## [ACTIVITIES]
1) Write out the part of the sermon between "There Mary and" and "suffering and death.", inclusive.
2) Carry on the sermon about the road to Emmaus from the last sentence shown.
QUOTED PASSAGE Start Marker
There Mary and Joseph are journeying away from Jerusalem after the Passover, but they find the twelve-year-old Jesus is not with them. After three days of searching, they find him, “in the temple, sitting among the teachers, listening to them and asking them questions.” They are distressed and anxious, but he speaks to them of a divine imperative. Did you not know that I ‘must be’ (dei in Greek) about my Father’s business!

And here, in chapter 24, another couple travel away from Jerusalem, Cleopas and a companion, possibly a woman; also distressed and anxious. This time Jesus is with them, but they do not recognise him, but again he speaks of divine necessity, “Was it not necessary that the Messiah should suffer these things and then enter into his glory?”

In both situations Jesus’ imperative is his Father’s business – the mission of God that is at work through suffering and death.

God – and God’s way – is made known to us in the opening of Scripture.

Thirdly, God is made known to us in the giving and receiving of hospitality.

It is a lovely detail in this story that when they reach their destination, their new companion walks ahead “as if he were going on” and they must urge him to stay and be their guest. Then he, in turn, in words that are as familiar to us as they were to his first followers, takes on the role of host. “He took bread, blessed and broke it, and gave it to them…” In the mutuality of listening and speaking, in the mutuality of guest and host our God comes to us and invites us into true communion; true communion in which God is made known to us and God is made known to others.

God is made known to us – and through us to others – in true hospitality.

I am reading a book at the moment, Let Your Life Speak, by Quaker writer Parker Palmer and in it he describes a time in his life where he suffered from deep depression, where like these disciples all he had hoped seemed lost. Some of his friends, he says, despite good intentions were no better than Job’s comforters, telling him to ‘get over it’, to go and soak up some sunshine and look at the flowers. Or telling him what a good person he was, what a great job he had done in the past and would do in the future. This only deepened his depression. Or they said they understood exactly how he felt. This he knew was a falsehood. “No one,” he writes, “can fully experience another person’s mystery.”

“Blessedly,” he says, “there were several people, family and friends, who had the courage to stand with me in a simple and healing way.” One was a friend named Bill who, having asked permission to do so, would stop at Palmer’s house every afternoon, sit him down in a chair, take off his shoes and socks and for half an hour simply massage his feet.
QUOTED PASSAGE End Marker
GIVEN RECORDS Start Marker
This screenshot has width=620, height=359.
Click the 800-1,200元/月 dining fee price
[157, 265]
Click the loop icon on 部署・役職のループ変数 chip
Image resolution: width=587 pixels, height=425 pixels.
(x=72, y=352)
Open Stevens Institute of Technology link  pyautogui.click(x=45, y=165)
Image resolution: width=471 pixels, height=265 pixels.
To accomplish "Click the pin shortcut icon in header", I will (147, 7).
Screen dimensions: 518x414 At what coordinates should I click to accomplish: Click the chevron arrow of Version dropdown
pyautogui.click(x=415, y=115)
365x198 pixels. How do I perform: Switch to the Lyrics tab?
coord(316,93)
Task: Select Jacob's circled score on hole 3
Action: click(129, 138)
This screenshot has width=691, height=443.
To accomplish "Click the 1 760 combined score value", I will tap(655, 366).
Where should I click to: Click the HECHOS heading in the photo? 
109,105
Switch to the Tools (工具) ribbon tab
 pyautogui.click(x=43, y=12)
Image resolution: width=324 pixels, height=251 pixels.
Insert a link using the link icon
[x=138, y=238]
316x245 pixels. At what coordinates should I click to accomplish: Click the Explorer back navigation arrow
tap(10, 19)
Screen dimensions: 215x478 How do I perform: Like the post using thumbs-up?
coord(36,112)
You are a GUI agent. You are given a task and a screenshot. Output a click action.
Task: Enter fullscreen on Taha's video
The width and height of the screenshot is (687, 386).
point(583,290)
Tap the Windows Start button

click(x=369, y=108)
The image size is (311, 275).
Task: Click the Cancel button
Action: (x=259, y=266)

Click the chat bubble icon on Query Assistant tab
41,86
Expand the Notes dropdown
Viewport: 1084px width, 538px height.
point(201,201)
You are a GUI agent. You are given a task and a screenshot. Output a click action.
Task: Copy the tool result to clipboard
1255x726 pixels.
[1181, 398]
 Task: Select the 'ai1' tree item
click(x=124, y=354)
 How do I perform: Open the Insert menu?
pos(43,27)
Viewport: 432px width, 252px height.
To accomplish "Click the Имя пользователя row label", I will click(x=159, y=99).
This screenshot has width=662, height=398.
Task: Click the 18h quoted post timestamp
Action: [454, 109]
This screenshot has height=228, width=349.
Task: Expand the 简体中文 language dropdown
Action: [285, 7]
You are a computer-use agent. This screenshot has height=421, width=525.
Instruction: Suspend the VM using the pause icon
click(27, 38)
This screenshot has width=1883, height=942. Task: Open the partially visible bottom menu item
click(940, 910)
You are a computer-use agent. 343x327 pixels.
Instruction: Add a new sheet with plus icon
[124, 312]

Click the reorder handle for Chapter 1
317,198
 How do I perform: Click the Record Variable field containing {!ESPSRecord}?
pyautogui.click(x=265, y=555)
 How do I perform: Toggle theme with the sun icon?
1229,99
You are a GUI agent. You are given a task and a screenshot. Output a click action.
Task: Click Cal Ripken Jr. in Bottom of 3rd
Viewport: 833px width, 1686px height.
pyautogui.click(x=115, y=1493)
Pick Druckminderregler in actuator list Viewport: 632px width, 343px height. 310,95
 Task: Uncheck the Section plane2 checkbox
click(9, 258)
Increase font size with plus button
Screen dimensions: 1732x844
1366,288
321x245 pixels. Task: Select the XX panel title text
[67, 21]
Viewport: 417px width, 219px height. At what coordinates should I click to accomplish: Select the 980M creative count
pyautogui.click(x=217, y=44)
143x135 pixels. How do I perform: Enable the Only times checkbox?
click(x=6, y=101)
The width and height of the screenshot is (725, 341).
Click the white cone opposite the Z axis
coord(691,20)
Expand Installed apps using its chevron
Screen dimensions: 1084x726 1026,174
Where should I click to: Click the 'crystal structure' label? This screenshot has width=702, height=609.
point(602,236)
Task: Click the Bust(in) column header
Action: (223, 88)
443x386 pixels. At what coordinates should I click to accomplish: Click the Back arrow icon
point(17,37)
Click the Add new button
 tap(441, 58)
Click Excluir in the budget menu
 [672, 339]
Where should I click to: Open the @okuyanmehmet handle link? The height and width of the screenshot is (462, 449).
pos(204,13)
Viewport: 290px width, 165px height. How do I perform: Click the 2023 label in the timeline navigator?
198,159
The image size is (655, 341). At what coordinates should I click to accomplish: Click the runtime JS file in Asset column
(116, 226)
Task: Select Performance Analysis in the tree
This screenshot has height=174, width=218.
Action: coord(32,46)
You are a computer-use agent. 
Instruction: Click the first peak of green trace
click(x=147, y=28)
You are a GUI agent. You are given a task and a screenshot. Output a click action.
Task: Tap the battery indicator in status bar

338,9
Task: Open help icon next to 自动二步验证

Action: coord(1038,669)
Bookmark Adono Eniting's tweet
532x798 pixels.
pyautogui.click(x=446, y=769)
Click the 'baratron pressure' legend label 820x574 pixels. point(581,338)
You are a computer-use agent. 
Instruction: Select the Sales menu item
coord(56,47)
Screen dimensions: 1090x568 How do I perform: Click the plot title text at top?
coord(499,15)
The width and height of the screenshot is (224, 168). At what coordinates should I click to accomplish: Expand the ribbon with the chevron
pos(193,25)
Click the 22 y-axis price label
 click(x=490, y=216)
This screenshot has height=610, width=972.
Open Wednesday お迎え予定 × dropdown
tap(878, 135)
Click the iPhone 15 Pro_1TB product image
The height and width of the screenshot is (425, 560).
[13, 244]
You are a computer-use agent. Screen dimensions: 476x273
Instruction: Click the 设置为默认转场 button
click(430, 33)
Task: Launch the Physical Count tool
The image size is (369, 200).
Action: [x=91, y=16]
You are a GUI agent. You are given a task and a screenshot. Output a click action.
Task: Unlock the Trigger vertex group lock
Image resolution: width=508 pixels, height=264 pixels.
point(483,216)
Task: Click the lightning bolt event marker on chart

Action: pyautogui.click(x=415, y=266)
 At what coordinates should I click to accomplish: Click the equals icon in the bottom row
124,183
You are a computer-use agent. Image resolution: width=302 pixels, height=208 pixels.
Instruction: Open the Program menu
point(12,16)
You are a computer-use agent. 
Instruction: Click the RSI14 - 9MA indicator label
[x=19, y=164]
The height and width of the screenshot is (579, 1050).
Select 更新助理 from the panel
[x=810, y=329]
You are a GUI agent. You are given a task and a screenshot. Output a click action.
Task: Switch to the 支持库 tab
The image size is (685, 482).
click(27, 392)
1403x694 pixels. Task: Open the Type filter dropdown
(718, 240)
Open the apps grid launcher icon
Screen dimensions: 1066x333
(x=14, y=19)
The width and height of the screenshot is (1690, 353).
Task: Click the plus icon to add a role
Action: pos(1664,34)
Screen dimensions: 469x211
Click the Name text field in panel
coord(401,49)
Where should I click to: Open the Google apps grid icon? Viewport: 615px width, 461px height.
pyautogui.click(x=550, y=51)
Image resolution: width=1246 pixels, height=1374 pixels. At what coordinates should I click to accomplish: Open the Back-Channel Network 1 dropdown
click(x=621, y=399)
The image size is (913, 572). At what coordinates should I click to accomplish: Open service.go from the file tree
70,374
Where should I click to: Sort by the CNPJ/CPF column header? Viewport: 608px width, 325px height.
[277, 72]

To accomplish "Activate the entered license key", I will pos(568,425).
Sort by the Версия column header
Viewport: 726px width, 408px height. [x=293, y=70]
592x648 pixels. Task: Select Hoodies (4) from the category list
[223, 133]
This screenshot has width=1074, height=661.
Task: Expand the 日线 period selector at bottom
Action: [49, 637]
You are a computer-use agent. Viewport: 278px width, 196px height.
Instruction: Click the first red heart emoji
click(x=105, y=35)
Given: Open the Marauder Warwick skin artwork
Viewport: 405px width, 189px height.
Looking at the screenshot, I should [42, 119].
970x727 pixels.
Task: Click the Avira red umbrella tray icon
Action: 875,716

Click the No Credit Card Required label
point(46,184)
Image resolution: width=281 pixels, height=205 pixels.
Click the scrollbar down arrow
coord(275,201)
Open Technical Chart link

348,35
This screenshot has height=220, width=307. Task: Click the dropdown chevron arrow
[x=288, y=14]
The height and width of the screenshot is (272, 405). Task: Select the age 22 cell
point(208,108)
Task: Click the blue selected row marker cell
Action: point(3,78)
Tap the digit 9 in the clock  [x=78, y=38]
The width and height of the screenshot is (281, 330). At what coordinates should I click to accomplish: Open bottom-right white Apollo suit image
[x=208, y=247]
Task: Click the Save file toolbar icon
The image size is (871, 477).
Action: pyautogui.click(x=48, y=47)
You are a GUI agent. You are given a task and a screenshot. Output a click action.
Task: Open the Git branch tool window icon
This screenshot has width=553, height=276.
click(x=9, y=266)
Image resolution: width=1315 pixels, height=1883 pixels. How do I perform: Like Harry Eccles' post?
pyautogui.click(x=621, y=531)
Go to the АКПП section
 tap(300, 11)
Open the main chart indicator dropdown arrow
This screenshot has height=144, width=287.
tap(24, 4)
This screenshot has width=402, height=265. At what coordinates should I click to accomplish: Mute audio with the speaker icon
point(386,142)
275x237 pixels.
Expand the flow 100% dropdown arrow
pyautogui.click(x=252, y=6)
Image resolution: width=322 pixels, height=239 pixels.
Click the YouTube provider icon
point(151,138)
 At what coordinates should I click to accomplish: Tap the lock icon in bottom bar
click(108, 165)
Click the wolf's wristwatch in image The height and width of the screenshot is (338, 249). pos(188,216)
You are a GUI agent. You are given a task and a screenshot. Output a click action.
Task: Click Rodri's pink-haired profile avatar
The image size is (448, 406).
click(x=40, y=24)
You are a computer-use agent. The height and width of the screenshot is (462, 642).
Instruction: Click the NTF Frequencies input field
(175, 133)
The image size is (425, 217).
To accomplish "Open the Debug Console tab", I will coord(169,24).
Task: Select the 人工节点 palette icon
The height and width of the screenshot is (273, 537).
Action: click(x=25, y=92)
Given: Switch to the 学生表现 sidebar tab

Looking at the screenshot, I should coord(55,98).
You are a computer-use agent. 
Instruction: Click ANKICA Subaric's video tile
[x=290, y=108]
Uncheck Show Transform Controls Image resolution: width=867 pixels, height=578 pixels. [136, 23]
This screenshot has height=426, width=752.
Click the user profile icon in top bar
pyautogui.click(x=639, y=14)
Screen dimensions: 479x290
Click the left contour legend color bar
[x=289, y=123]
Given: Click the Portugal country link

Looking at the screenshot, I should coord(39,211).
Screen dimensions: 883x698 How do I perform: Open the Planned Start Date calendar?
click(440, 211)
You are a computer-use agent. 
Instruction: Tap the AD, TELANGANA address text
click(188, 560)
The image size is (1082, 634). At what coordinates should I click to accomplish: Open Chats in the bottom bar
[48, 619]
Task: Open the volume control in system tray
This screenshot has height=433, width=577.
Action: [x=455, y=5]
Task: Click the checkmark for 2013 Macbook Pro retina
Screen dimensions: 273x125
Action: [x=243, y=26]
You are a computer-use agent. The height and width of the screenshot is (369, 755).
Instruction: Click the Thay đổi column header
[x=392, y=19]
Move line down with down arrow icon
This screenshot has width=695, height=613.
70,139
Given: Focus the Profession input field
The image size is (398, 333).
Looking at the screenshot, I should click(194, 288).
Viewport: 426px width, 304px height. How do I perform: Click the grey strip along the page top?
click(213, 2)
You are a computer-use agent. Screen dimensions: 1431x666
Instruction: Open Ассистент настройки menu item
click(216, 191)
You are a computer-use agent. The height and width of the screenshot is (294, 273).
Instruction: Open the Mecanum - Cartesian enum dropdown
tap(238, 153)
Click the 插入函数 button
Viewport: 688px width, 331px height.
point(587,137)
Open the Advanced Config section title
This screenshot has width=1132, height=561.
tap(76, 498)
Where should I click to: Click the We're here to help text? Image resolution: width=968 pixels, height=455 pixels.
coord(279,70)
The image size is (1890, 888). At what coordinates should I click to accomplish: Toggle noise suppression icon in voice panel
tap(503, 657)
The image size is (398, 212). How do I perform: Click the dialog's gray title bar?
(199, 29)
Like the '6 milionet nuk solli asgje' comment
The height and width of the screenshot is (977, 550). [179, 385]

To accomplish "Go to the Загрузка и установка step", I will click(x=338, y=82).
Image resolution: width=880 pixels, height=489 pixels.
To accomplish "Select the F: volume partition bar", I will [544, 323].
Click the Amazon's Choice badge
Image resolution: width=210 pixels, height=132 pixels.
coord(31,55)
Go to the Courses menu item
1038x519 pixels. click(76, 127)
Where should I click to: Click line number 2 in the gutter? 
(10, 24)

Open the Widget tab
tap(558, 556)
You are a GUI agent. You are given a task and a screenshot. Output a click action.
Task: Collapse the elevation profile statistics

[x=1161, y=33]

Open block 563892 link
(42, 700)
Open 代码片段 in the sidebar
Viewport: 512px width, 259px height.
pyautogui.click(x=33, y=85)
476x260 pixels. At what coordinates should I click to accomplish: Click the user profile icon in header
GIVEN RECORDS End Marker
## [ACTIVITY ANSWERS]
1)
There Mary and Joseph are journeying away from Jerusalem after the Passover, but they find the twelve-year-old Jesus is not with them. After three days of searching, they find him, “in the temple, sitting among the teachers, listening to them and asking them questions.” They are distressed and anxious, but he speaks to them of a divine imperative. Did you not know that I ‘must be’ (dei in Greek) about my Father’s business!

And here, in chapter 24, another couple travel away from Jerusalem, Cleopas and a companion, possibly a woman; also distressed and anxious. This time Jesus is with them, but they do not recognise him, but again he speaks of divine necessity, “Was it not necessary that the Messiah should suffer these things and then enter into his glory?”

In both situations Jesus’ imperative is his Father’s business – the mission of God that is at work through suffering and death.

2)
“Bill rarely spoke a word,” Palmer writes. “When he did, he never gave advice, but simply mirrored my condition. He would say, “I can sense your struggle today,” or, “It feels like you are getting stronger.” I could not always respond, but his words were deeply helpful; they reassured me that I could still be seen by someone…. This is the kind of love that my friend Bill offered. He never tried to invade my awful inwardness with false comfort or advice; he simply stood on its boundaries, modelling the respect for me and my journey – and the courage to let it be – that I myself needed if I was to endure.”

In our distress and disappointment, in our sense that in this Covid 19 situation all that we had hoped is lost, God continues to make Godself known to us in the ones who come beside us, the phone calls in our isolation, the notes and gifts left on doorsteps from neighbours, the stranger with the kind word or the extra smile as we keep our distance at the shops or out walking the dog.

God continues to make Godself known in the opening of Scripture each morning at 8am in our community prayers or over Zoom on Sundays or in our small groups or our own reading.

God continues to make Godself known to us in the hospitality we show to each other – our preparedness to listen, to share, to allow others to break bread for us, to give to others in return. To model, as Parker Palmer says, the respect for others and their journey that all of us need if we are to endure.

In these ordinary yet extraordinary ways God continues to make Godself known to us and we, as the community of faith, continue to declare, “The Lord has risen indeed!”